Here then are our seven signs of spring in various employment reports:
- Staffing firms are reporting growth in openings in seven of the 12 Federal Reserve regions, and several report increased conversation of temp to permanent hires, according to the Federal Reserves’ Beige Book report this week. Every region of the country experienced “some degree of improvement” in job markets, the Fed report noted.
- College hiring climbed in February, the National Association of Colleges and Employers reported. Its index rose in February and is at the highest level since it was launched in October 2009. On-campus hiring for graduates and interns this spring is likely to be brisk this spring, NACE predicted.
- Sectors hiring in February were numerous, according to the BLS, and ranged from restaurants to specialty trades contractors, management consulting firms to trucking companies to nursing care facilities. Plus, the number of long-term unemployed fell for the second month, which means some people are landing jobs even after six months or a year of joblessness. The February statistics, the Washington Post says, represent “perhaps the best all around jobs report in three years.”
- Starting pay is rising. For five months running, employers have offered higher initial compensation, with a 5 percentage point gain, according to the Society of Human Resource Executives monthly line data. Towers Watson’s new report on merit increases this year also has encouraging gains for top performers.
- The number of job openings aggregated by SimplyHired.com climbed 49.7 percent in February compared to a year ago. Seventeen of the 18 industries showed increases in its monthly report – and a few employers doubled their number of job postings in the last year, SimplyHired.com said. Among them: Home Depot, HCA, Dell, UnitedHealth Group and CitiGroup. (((Yes, for each job these companies posted last year they had two or two and a half jobs posted this year, a 110 percent increase compared to a year ago, according to SimplyHired.))

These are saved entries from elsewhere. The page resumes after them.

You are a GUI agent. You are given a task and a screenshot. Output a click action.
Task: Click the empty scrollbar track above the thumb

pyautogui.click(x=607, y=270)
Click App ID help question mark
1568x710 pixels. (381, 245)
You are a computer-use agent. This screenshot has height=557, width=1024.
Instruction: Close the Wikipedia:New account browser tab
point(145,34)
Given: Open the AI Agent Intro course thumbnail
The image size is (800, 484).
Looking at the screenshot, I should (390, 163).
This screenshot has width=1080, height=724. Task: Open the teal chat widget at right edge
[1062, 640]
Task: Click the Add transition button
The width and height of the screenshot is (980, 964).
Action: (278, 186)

- Small businesses have been hiring for 12 straight months, according to the ADP National Employment Report. In many of those months, small businesses with fewer than 50 workers added far more jobs than did mid-size or large companies of 500 or more workers.

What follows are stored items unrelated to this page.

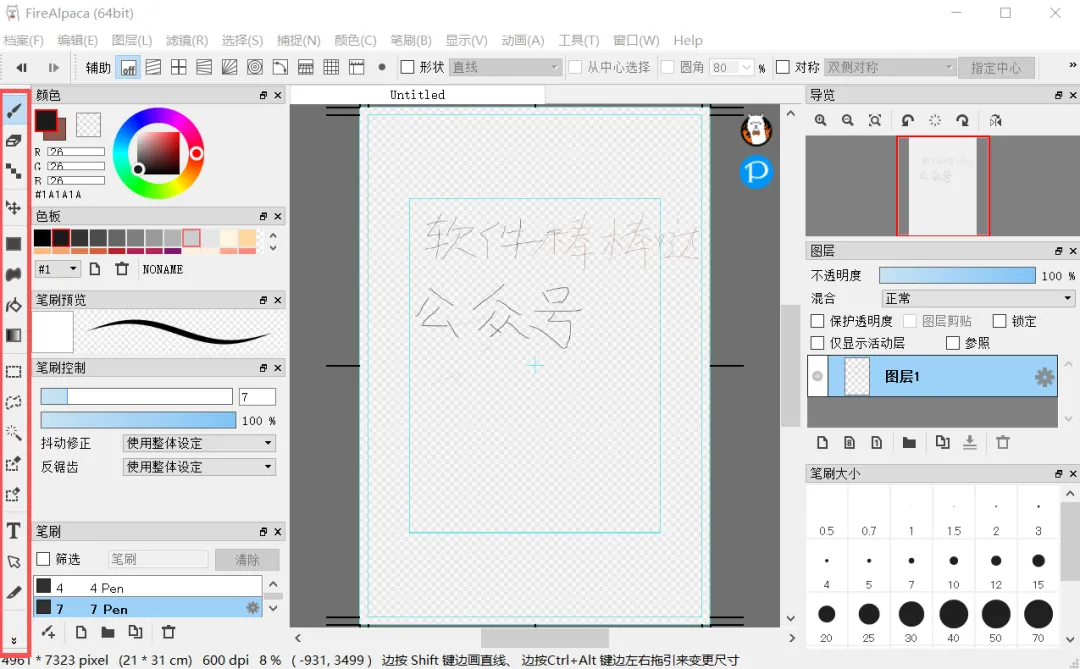Open the 反锯齿 dropdown
The image size is (1080, 669).
coord(199,466)
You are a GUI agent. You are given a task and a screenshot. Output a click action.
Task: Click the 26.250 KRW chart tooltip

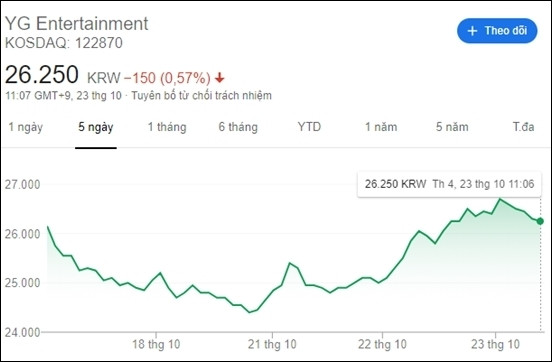(449, 184)
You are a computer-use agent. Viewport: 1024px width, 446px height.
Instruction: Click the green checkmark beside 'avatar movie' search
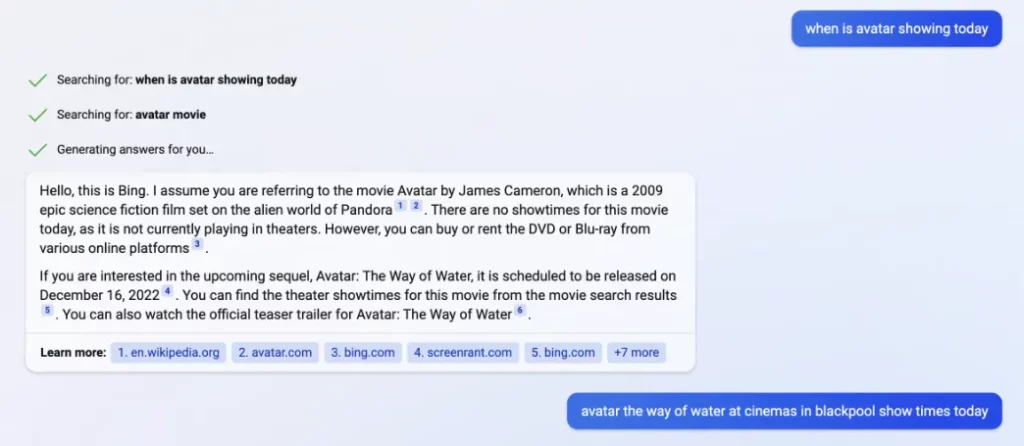[x=38, y=115]
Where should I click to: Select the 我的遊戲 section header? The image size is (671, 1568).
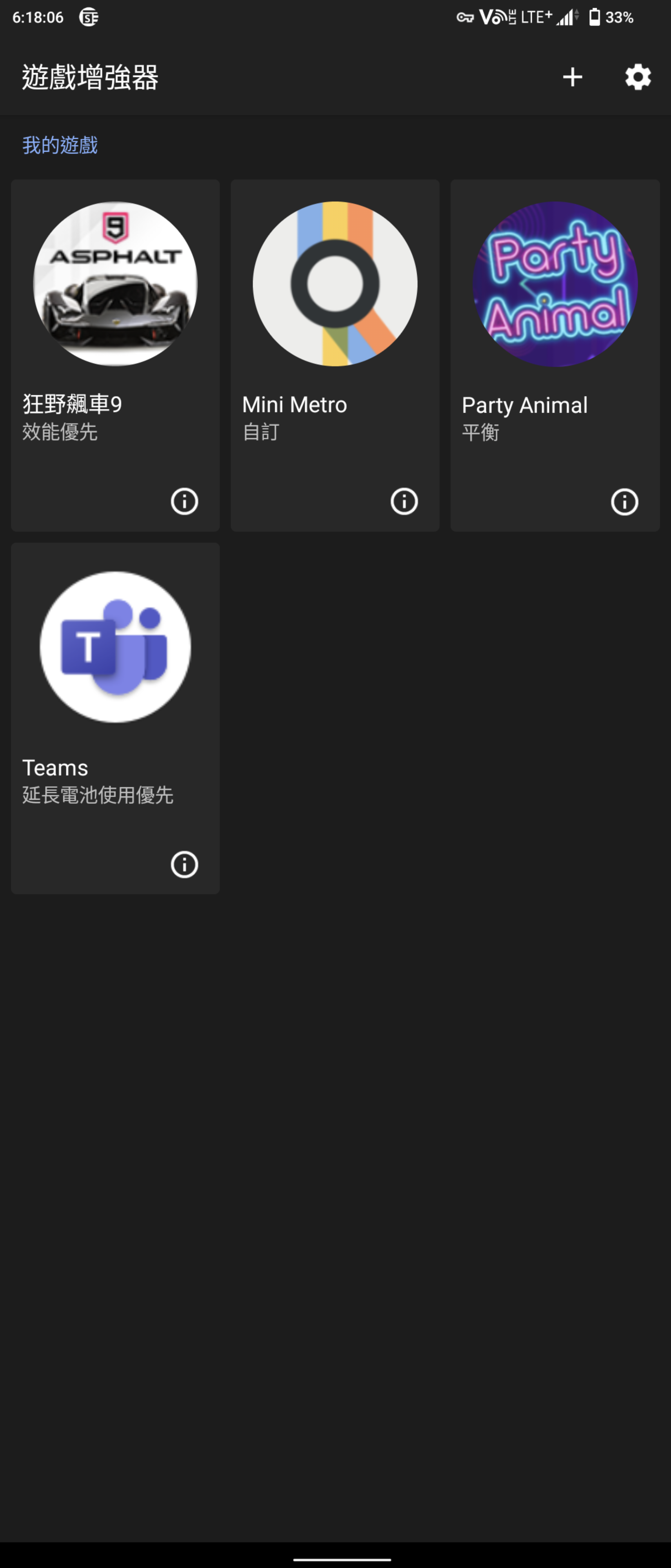click(x=60, y=145)
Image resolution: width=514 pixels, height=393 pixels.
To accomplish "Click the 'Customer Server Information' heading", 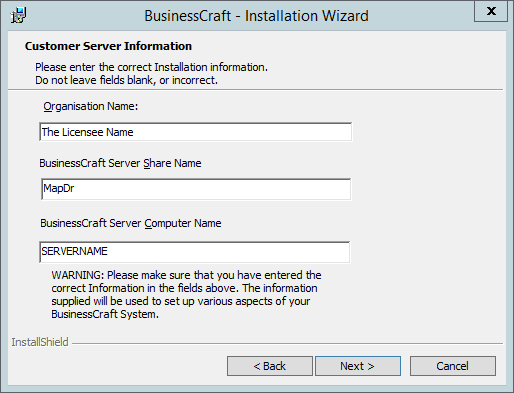I will pos(108,46).

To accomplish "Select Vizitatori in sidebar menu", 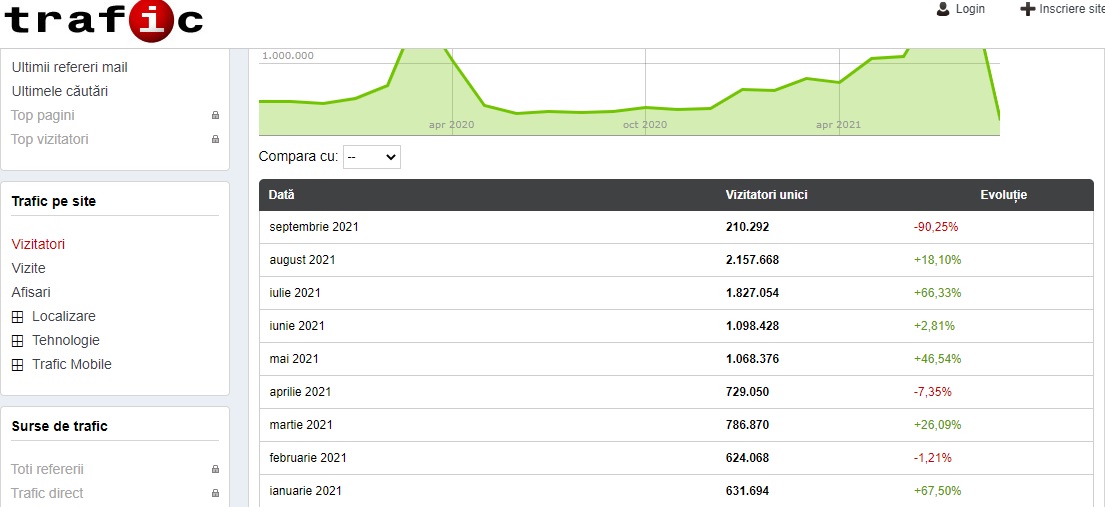I will pos(38,244).
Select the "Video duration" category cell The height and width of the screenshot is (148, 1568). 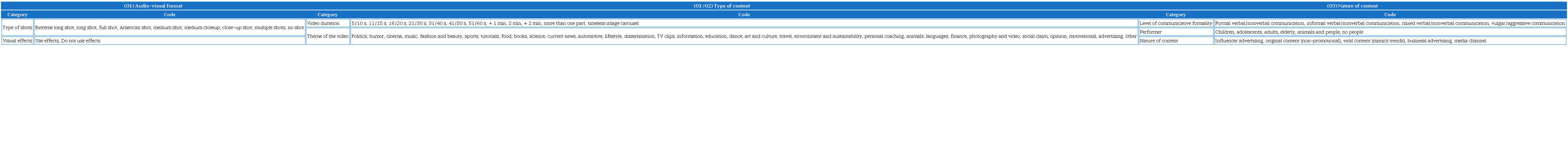point(327,23)

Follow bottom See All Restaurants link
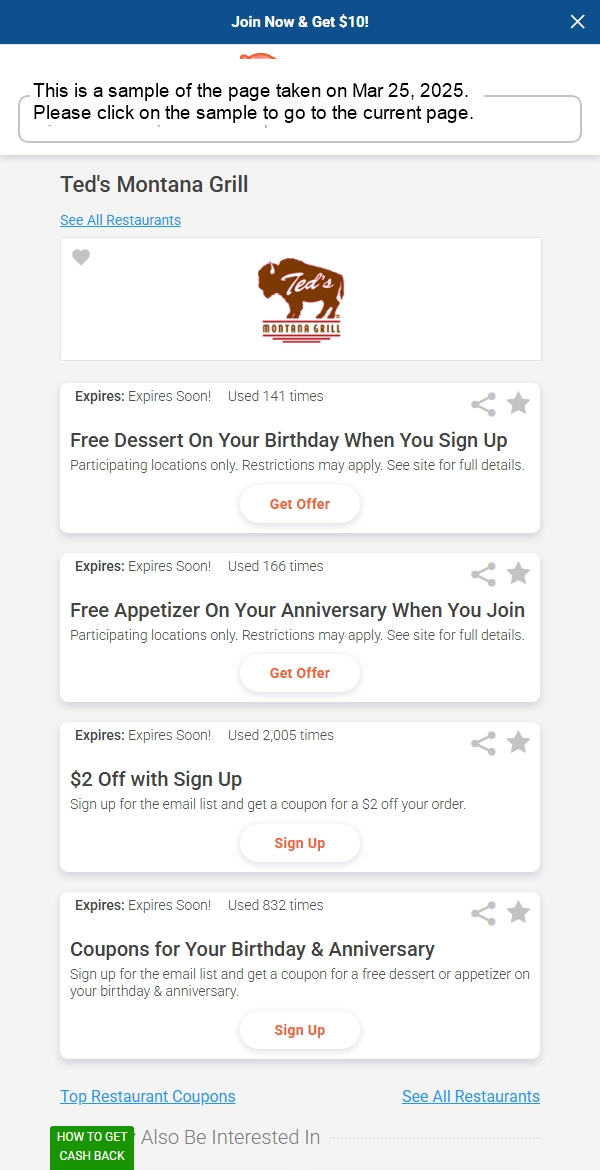471,1096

- The start of labor scarcity is already being spotted. Human resources managers expect a global shortage of skilled workers. That and the large number of boomers leaving the workforce at the same time are the top trends in a new Society of Human Resources Management report.

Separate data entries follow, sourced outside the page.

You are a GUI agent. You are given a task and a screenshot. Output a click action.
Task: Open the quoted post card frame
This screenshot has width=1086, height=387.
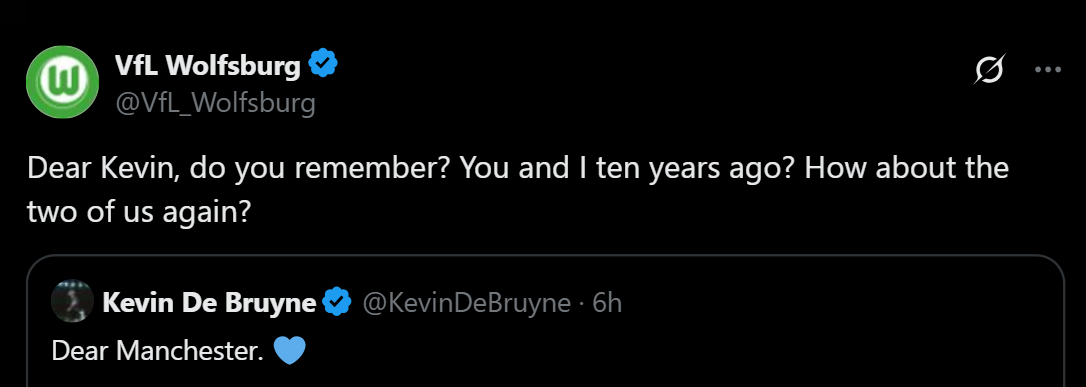[546, 321]
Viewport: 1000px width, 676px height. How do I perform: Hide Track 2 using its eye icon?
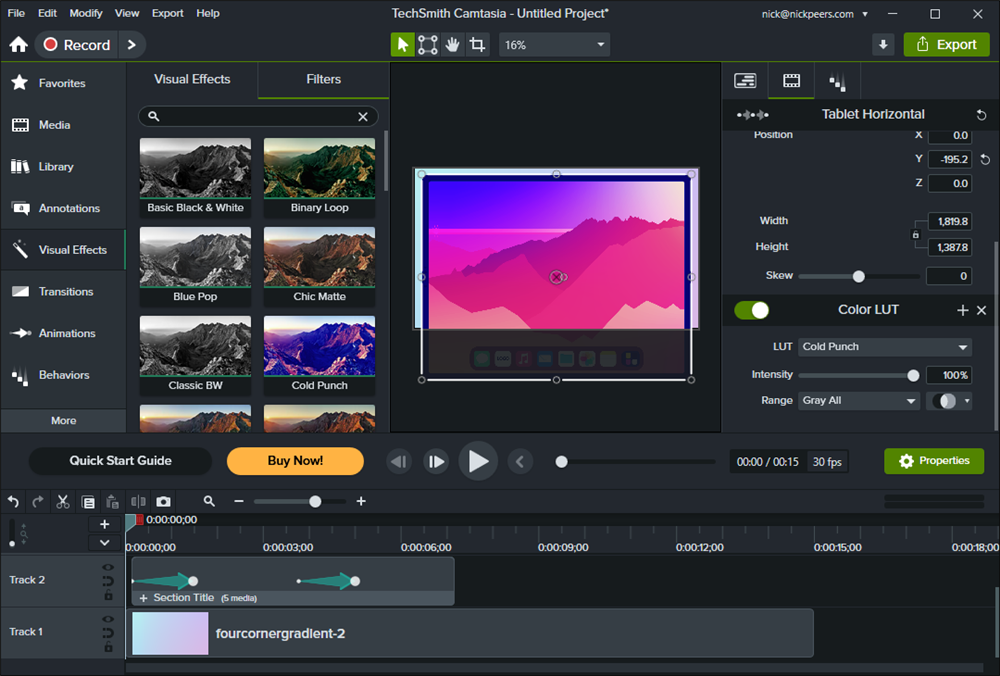point(108,568)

Whether they bloom into a full-blown employment crop remains to be seen. High oil prices and economic and political instability in other countries could bring another chill to U.S. hiring, Another currency crisis like the ones last year in Greece and elsewhere also would hinder employment recovery. Certainly for the 6 million job seekers who have been looking for six months or longer, the spring air still feels cold and infertile.
Yet economists and others are saying this time the job growth could take root and flower. We need the 192,000 jobs added in February to multiply and grow to a bumper crop of new jobs every month this year.